# TASK
What you hand back must match the listing exactly.

RECORDS FOR THE TASK section start

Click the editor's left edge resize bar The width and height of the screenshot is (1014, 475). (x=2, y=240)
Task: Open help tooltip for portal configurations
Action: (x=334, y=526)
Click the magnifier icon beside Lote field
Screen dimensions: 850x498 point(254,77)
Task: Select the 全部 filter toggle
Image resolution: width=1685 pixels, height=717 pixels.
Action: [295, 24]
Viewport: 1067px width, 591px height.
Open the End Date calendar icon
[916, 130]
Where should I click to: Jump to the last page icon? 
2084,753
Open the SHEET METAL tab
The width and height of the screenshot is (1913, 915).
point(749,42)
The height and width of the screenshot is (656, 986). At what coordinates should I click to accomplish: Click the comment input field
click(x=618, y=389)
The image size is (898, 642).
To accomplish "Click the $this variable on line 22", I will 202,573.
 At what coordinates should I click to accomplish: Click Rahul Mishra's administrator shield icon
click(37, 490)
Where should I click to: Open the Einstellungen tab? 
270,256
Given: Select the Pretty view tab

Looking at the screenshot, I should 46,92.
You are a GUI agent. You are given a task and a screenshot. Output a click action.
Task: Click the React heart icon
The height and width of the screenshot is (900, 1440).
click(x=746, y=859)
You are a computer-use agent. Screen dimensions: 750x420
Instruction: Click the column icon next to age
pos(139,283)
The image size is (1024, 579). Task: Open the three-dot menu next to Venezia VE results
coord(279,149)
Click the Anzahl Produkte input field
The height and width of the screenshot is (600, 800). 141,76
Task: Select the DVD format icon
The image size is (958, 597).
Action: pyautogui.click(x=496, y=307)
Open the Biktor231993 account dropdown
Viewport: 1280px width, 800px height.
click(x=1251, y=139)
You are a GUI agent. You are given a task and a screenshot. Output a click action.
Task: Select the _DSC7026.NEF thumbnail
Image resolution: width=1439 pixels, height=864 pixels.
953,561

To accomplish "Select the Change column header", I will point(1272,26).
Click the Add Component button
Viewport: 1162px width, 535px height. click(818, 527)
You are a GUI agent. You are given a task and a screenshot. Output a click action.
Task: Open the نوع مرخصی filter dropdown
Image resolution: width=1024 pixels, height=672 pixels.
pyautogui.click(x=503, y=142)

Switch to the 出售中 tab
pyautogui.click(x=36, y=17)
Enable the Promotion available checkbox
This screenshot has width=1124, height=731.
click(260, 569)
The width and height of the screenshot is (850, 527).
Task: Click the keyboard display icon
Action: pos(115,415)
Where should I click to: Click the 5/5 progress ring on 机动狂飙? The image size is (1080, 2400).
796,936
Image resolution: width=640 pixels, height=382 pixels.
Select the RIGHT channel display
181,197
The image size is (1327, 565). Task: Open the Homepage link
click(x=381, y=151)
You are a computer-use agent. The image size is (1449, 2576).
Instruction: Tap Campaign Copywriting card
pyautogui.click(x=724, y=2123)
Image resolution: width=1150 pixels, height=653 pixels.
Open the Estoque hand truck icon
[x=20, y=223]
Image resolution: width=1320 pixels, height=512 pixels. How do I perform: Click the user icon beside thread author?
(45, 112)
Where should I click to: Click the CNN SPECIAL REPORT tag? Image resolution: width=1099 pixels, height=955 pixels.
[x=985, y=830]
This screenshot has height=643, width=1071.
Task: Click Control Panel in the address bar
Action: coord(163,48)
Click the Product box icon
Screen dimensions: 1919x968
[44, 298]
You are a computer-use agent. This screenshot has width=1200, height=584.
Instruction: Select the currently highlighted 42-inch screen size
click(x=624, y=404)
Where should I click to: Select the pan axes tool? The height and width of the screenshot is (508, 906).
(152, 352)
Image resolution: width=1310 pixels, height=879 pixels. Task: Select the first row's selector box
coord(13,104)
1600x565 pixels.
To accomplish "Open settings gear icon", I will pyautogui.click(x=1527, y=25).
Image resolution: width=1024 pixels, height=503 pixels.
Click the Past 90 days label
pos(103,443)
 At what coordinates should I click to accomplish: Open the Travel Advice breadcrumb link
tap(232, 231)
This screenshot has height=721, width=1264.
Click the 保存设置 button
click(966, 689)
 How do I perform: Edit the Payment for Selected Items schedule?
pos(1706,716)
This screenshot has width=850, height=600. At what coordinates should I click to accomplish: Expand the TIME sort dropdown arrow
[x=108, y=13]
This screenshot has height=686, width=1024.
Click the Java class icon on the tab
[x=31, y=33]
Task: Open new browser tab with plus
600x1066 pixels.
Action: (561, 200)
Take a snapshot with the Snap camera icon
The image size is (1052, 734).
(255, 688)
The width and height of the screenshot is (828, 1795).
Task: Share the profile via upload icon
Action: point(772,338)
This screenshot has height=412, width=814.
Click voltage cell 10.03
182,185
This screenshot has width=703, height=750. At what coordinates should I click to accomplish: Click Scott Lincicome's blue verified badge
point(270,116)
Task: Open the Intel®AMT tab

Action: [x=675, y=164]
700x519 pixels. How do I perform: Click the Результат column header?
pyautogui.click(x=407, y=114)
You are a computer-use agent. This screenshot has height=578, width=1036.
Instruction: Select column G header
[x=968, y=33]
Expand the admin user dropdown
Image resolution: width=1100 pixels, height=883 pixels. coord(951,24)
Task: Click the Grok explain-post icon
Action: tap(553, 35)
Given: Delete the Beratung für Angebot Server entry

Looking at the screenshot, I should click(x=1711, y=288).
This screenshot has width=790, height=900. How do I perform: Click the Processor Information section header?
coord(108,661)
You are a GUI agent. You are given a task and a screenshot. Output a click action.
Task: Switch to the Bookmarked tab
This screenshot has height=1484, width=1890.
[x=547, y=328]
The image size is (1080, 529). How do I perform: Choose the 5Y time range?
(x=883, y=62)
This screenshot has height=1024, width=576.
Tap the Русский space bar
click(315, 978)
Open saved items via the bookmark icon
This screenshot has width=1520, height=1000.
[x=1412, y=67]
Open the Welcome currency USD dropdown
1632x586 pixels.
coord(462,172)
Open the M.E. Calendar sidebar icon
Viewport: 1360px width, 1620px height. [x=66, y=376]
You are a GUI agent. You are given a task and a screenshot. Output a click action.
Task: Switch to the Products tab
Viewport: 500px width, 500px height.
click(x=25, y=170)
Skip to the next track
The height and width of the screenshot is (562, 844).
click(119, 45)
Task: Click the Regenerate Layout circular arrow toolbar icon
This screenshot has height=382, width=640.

RECORDS FOR THE TASK section end

# EXERCISE ANSWER
Click the editor's left edge resize bar The width and height of the screenshot is (1014, 475). (x=2, y=240)
Task: Open help tooltip for portal configurations
Action: (x=334, y=526)
Click the magnifier icon beside Lote field
Screen dimensions: 850x498 point(254,77)
Task: Select the 全部 filter toggle
Image resolution: width=1685 pixels, height=717 pixels.
Action: [295, 24]
Viewport: 1067px width, 591px height.
Open the End Date calendar icon
[916, 130]
Where should I click to: Jump to the last page icon? 
2084,753
Open the SHEET METAL tab
The width and height of the screenshot is (1913, 915).
point(749,42)
The height and width of the screenshot is (656, 986). At what coordinates should I click to accomplish: Click the comment input field
click(x=618, y=389)
The image size is (898, 642).
To accomplish "Click the $this variable on line 22", I will 202,573.
 At what coordinates should I click to accomplish: Click Rahul Mishra's administrator shield icon
click(37, 490)
Where should I click to: Open the Einstellungen tab? 
270,256
Given: Select the Pretty view tab

Looking at the screenshot, I should 46,92.
You are a GUI agent. You are given a task and a screenshot. Output a click action.
Task: Click the React heart icon
The height and width of the screenshot is (900, 1440).
click(x=746, y=859)
You are a computer-use agent. Screen dimensions: 750x420
Instruction: Click the column icon next to age
pos(139,283)
The image size is (1024, 579). Task: Open the three-dot menu next to Venezia VE results
coord(279,149)
Click the Anzahl Produkte input field
The height and width of the screenshot is (600, 800). 141,76
Task: Select the DVD format icon
The image size is (958, 597).
Action: pyautogui.click(x=496, y=307)
Open the Biktor231993 account dropdown
Viewport: 1280px width, 800px height.
click(x=1251, y=139)
You are a GUI agent. You are given a task and a screenshot. Output a click action.
Task: Select the _DSC7026.NEF thumbnail
Image resolution: width=1439 pixels, height=864 pixels.
953,561

To accomplish "Select the Change column header", I will point(1272,26).
Click the Add Component button
Viewport: 1162px width, 535px height. click(818, 527)
You are a GUI agent. You are given a task and a screenshot. Output a click action.
Task: Open the نوع مرخصی filter dropdown
Image resolution: width=1024 pixels, height=672 pixels.
pyautogui.click(x=503, y=142)

Switch to the 出售中 tab
pyautogui.click(x=36, y=17)
Enable the Promotion available checkbox
This screenshot has width=1124, height=731.
click(260, 569)
The width and height of the screenshot is (850, 527).
Task: Click the keyboard display icon
Action: pos(115,415)
Where should I click to: Click the 5/5 progress ring on 机动狂飙? The image size is (1080, 2400).
796,936
Image resolution: width=640 pixels, height=382 pixels.
Select the RIGHT channel display
181,197
The image size is (1327, 565). Task: Open the Homepage link
click(x=381, y=151)
You are a computer-use agent. The image size is (1449, 2576).
Instruction: Tap Campaign Copywriting card
pyautogui.click(x=724, y=2123)
Image resolution: width=1150 pixels, height=653 pixels.
Open the Estoque hand truck icon
[x=20, y=223]
Image resolution: width=1320 pixels, height=512 pixels. How do I perform: Click the user icon beside thread author?
(45, 112)
Where should I click to: Click the CNN SPECIAL REPORT tag? Image resolution: width=1099 pixels, height=955 pixels.
[x=985, y=830]
This screenshot has height=643, width=1071.
Task: Click Control Panel in the address bar
Action: coord(163,48)
Click the Product box icon
Screen dimensions: 1919x968
[44, 298]
You are a computer-use agent. This screenshot has width=1200, height=584.
Instruction: Select the currently highlighted 42-inch screen size
click(x=624, y=404)
Where should I click to: Select the pan axes tool? The height and width of the screenshot is (508, 906).
(152, 352)
Image resolution: width=1310 pixels, height=879 pixels. Task: Select the first row's selector box
coord(13,104)
1600x565 pixels.
To accomplish "Open settings gear icon", I will pyautogui.click(x=1527, y=25).
Image resolution: width=1024 pixels, height=503 pixels.
Click the Past 90 days label
pos(103,443)
 At what coordinates should I click to accomplish: Open the Travel Advice breadcrumb link
tap(232, 231)
This screenshot has height=721, width=1264.
Click the 保存设置 button
click(966, 689)
 How do I perform: Edit the Payment for Selected Items schedule?
pos(1706,716)
This screenshot has width=850, height=600. At what coordinates should I click to accomplish: Expand the TIME sort dropdown arrow
[x=108, y=13]
This screenshot has height=686, width=1024.
Click the Java class icon on the tab
[x=31, y=33]
Task: Open new browser tab with plus
600x1066 pixels.
Action: (561, 200)
Take a snapshot with the Snap camera icon
The image size is (1052, 734).
(255, 688)
The width and height of the screenshot is (828, 1795).
Task: Share the profile via upload icon
Action: point(772,338)
This screenshot has height=412, width=814.
Click voltage cell 10.03
182,185
This screenshot has width=703, height=750. At what coordinates should I click to accomplish: Click Scott Lincicome's blue verified badge
point(270,116)
Task: Open the Intel®AMT tab

Action: [x=675, y=164]
700x519 pixels. How do I perform: Click the Результат column header?
pyautogui.click(x=407, y=114)
You are a computer-use agent. This screenshot has height=578, width=1036.
Instruction: Select column G header
[x=968, y=33]
Expand the admin user dropdown
Image resolution: width=1100 pixels, height=883 pixels. coord(951,24)
Task: Click the Grok explain-post icon
Action: tap(553, 35)
Given: Delete the Beratung für Angebot Server entry

Looking at the screenshot, I should click(x=1711, y=288).
This screenshot has width=790, height=900. How do I perform: Click the Processor Information section header?
coord(108,661)
You are a GUI agent. You are given a task and a screenshot. Output a click action.
Task: Switch to the Bookmarked tab
This screenshot has height=1484, width=1890.
[x=547, y=328]
The image size is (1080, 529). How do I perform: Choose the 5Y time range?
(x=883, y=62)
This screenshot has height=1024, width=576.
Tap the Русский space bar
click(315, 978)
Open saved items via the bookmark icon
This screenshot has width=1520, height=1000.
[x=1412, y=67]
Open the Welcome currency USD dropdown
1632x586 pixels.
coord(462,172)
Open the M.E. Calendar sidebar icon
Viewport: 1360px width, 1620px height. [x=66, y=376]
You are a GUI agent. You are given a task and a screenshot. Output a click action.
Task: Switch to the Products tab
Viewport: 500px width, 500px height.
click(x=25, y=170)
Skip to the next track
The height and width of the screenshot is (562, 844).
click(119, 45)
Task: Click the Regenerate Layout circular arrow toolbar icon
This screenshot has height=382, width=640.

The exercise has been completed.